_TASK STATEMENT_. Extract the entries in their exact form.

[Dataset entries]
-- Opening Marker --

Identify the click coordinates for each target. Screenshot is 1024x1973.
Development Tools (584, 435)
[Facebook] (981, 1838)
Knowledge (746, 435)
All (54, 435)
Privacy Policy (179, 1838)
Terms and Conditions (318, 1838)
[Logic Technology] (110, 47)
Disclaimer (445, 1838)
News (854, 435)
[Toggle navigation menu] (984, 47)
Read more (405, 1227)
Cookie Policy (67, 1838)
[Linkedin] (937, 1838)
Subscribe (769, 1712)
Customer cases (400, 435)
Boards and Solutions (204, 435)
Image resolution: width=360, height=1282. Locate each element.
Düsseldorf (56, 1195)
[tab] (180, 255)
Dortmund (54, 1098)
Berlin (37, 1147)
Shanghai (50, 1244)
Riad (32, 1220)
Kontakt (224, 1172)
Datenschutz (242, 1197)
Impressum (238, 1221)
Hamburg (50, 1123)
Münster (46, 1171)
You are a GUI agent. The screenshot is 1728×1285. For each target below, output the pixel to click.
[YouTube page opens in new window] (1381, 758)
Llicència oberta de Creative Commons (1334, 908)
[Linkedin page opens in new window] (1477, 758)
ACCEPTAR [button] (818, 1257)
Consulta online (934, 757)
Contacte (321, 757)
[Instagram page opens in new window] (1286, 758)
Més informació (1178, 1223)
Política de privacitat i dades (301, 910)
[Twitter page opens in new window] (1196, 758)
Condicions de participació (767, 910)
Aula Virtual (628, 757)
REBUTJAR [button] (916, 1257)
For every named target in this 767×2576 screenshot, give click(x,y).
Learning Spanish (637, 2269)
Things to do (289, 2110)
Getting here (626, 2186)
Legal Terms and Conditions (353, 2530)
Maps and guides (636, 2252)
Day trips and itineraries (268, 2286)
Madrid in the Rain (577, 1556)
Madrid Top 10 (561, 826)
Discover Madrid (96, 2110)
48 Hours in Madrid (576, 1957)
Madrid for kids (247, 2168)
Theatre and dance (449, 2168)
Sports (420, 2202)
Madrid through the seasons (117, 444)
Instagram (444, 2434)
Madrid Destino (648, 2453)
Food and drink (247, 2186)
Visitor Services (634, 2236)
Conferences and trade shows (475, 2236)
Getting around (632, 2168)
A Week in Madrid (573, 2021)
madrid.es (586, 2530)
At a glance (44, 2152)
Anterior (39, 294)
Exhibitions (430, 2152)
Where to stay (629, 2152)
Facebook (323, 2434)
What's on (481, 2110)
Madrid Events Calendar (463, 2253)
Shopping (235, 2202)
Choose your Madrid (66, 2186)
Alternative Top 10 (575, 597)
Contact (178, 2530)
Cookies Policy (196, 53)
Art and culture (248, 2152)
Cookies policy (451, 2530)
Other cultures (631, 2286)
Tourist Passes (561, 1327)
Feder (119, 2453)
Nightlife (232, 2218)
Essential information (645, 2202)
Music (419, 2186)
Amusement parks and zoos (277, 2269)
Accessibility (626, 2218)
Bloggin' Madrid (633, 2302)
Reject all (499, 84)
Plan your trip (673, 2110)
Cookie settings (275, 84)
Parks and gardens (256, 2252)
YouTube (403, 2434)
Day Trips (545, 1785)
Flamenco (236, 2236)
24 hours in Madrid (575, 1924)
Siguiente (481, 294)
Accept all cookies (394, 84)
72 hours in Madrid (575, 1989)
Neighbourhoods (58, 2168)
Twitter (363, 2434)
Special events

-- Closing Marker --

_ANSWER BOX_.
Identify the click coordinates for each target. Screenshot is 1024x1973.
Development Tools (584, 435)
[Facebook] (981, 1838)
Knowledge (746, 435)
All (54, 435)
Privacy Policy (179, 1838)
Terms and Conditions (318, 1838)
[Logic Technology] (110, 47)
Disclaimer (445, 1838)
News (854, 435)
[Toggle navigation menu] (984, 47)
Read more (405, 1227)
Cookie Policy (67, 1838)
[Linkedin] (937, 1838)
Subscribe (769, 1712)
Customer cases (400, 435)
Boards and Solutions (204, 435)
Image resolution: width=360, height=1282. Locate each element.
Düsseldorf (56, 1195)
[tab] (180, 255)
Dortmund (54, 1098)
Berlin (37, 1147)
Shanghai (50, 1244)
Riad (32, 1220)
Kontakt (224, 1172)
Datenschutz (242, 1197)
Impressum (238, 1221)
Hamburg (50, 1123)
Münster (46, 1171)
You are a GUI agent. The screenshot is 1728×1285. For each target below, output the pixel to click.
[YouTube page opens in new window] (1381, 758)
Llicència oberta de Creative Commons (1334, 908)
[Linkedin page opens in new window] (1477, 758)
ACCEPTAR [button] (818, 1257)
Consulta online (934, 757)
Contacte (321, 757)
[Instagram page opens in new window] (1286, 758)
Més informació (1178, 1223)
Política de privacitat i dades (301, 910)
[Twitter page opens in new window] (1196, 758)
Condicions de participació (767, 910)
Aula Virtual (628, 757)
REBUTJAR [button] (916, 1257)
For every named target in this 767×2576 screenshot, give click(x,y).
Learning Spanish (637, 2269)
Things to do (289, 2110)
Getting here (626, 2186)
Legal Terms and Conditions (353, 2530)
Maps and guides (636, 2252)
Day trips and itineraries (268, 2286)
Madrid in the Rain (577, 1556)
Madrid Top 10 (561, 826)
Discover Madrid (96, 2110)
48 Hours in Madrid (576, 1957)
Madrid for kids (247, 2168)
Theatre and dance (449, 2168)
Sports (420, 2202)
Madrid through the seasons (117, 444)
Instagram (444, 2434)
Madrid Destino (648, 2453)
Food and drink (247, 2186)
Visitor Services (634, 2236)
Conferences and trade shows (475, 2236)
Getting around (632, 2168)
A Week in Madrid (573, 2021)
madrid.es (586, 2530)
At a glance (44, 2152)
Anterior (39, 294)
Exhibitions (430, 2152)
Where to stay (629, 2152)
Facebook (323, 2434)
What's on (481, 2110)
Madrid Events Calendar (463, 2253)
Shopping (235, 2202)
Choose your Madrid (66, 2186)
Alternative Top 10 (575, 597)
Contact (178, 2530)
Cookies Policy (196, 53)
Art and culture (248, 2152)
Cookies policy (451, 2530)
Other cultures (631, 2286)
Tourist Passes (561, 1327)
Feder (119, 2453)
Nightlife (232, 2218)
Essential information (645, 2202)
Music (419, 2186)
Amusement parks and zoos (277, 2269)
Accessibility (626, 2218)
Bloggin' Madrid (633, 2302)
Reject all (499, 84)
Plan your trip (673, 2110)
Cookie settings (275, 84)
Parks and gardens (256, 2252)
YouTube (403, 2434)
Day Trips (545, 1785)
Flamenco (236, 2236)
24 hours in Madrid (575, 1924)
Siguiente (481, 294)
Accept all cookies (394, 84)
72 hours in Madrid (575, 1989)
Neighbourhoods (58, 2168)
Twitter (363, 2434)
Special events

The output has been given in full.